这个问题与列名中的空格有关
library(caret)
library(rpart)
library(mlbench)
ctrl <- trainControl(method = "cv",
savePredictions =TRUE)
model_T <- train(VALUE~REF_DATE+Sex+`Age at admission`+`Years since admission`+`Income type`+Statistics+UOM,
data = Dataset, method = 'rpart2', trControl = ctrl)

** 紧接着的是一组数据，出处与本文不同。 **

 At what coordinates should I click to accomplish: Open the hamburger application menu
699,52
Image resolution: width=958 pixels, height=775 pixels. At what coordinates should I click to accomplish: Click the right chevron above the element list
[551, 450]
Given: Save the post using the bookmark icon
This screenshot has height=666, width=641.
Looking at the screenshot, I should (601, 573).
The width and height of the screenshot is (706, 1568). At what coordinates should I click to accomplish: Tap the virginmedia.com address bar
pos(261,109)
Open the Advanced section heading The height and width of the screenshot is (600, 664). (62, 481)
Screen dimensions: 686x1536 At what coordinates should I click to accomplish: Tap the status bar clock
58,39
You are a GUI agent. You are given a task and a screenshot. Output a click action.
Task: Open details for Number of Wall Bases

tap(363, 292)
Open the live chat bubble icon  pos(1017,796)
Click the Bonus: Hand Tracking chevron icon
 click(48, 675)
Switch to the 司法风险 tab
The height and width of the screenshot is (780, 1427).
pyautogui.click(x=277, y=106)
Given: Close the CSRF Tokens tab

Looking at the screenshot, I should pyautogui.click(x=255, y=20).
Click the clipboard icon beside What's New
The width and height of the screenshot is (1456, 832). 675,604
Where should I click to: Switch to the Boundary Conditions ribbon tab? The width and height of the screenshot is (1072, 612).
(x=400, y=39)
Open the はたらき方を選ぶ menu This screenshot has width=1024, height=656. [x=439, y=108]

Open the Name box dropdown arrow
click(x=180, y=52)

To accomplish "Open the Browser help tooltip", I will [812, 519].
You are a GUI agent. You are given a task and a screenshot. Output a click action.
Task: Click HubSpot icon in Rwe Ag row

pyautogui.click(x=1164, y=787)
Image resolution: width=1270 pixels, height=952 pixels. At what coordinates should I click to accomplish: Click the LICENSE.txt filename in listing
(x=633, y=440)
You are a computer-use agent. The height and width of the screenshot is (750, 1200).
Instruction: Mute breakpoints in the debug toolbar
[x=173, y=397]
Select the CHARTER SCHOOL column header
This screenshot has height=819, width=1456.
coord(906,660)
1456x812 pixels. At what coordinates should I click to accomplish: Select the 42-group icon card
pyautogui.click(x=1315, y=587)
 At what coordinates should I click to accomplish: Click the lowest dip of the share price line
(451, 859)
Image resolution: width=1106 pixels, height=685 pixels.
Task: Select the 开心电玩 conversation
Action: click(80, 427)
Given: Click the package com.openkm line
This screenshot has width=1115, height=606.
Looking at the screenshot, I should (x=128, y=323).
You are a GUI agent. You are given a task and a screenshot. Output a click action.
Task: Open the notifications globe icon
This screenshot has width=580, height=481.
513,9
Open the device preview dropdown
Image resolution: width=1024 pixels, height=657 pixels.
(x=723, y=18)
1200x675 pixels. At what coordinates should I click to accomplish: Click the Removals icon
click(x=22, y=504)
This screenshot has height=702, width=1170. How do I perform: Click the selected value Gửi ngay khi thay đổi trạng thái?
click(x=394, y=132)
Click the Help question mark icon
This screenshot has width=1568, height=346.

#Error in `[.data.frame`(m, labs) : undefined columns selected
如果我们使用一个名称干净的数据集,即用下划线等替换空格,它应该可以工作——这里我们使用了
clean_names
从…起
janitor
这么做
library(janitor)
Dataset2 <- clean_names(Dataset)
names(Dataset2)
#[1] "value" "ref_date" "sex" "age_at_admission" "years_since_admission" "income_type" "statistics" "uom"
现在创建模型
model_T2 <- train(value~ref_date+sex+ age_at_admission+years_since_admission+income_type+statistics+uom,
data = Dataset2, method = 'rpart2', trControl = ctrl)
-输出
> model_T2
CART
200 samples
7 predictor
No pre-processing
Resampling: Cross-Validated (10 fold)
Summary of sample sizes: 180, 180, 180, 180, 180, 180, ...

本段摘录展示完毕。